> What needs to be done: Count up the lines in the listing below that hold "oraz", and answer with the total alone.

##########

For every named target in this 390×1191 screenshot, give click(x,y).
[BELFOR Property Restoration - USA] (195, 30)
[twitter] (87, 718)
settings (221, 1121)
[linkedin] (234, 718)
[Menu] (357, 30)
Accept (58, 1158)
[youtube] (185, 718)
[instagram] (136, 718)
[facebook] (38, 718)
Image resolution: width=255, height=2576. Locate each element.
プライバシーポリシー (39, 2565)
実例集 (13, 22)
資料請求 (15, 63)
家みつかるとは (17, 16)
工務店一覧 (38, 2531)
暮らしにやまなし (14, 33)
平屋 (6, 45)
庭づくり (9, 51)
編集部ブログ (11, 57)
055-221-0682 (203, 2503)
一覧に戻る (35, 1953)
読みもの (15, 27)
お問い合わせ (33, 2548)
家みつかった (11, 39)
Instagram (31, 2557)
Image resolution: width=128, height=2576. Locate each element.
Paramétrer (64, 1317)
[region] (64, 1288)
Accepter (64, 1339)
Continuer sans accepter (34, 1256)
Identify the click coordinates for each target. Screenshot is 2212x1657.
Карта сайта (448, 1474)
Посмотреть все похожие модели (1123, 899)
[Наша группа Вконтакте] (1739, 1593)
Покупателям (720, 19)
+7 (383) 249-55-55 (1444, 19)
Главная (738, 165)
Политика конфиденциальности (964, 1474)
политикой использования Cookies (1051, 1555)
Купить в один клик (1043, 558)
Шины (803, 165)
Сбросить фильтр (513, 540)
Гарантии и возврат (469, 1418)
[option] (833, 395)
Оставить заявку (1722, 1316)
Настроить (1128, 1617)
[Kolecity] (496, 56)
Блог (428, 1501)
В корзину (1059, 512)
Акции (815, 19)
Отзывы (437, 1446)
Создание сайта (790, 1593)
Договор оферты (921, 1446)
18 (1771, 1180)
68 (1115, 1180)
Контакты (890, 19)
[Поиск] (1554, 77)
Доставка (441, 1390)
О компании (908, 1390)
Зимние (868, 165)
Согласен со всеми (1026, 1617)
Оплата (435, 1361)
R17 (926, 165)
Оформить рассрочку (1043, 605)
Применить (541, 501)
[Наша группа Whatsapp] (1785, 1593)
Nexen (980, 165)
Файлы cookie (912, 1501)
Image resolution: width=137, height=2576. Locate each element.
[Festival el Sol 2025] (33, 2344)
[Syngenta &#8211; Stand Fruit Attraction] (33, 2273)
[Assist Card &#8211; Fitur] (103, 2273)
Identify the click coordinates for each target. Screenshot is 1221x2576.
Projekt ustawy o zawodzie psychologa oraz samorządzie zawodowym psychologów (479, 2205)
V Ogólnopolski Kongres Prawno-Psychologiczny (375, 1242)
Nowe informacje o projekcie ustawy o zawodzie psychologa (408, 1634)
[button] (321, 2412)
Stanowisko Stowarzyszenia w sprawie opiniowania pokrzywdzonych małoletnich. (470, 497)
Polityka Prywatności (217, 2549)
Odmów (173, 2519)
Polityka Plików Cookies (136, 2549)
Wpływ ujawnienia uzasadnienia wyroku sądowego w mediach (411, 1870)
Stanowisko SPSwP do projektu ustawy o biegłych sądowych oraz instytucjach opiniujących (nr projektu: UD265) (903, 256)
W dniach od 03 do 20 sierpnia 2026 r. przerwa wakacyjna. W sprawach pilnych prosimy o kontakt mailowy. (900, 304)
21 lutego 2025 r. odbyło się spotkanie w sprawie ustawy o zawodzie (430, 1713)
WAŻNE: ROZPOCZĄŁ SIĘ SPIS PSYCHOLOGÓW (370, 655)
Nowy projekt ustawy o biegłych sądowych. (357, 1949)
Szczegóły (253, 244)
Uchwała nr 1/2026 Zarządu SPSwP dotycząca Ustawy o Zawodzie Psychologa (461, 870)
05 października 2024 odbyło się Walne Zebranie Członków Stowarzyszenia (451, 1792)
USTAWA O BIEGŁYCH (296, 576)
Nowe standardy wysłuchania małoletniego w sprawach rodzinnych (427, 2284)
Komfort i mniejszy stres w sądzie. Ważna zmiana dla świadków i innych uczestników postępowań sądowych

##########

> Response area: 2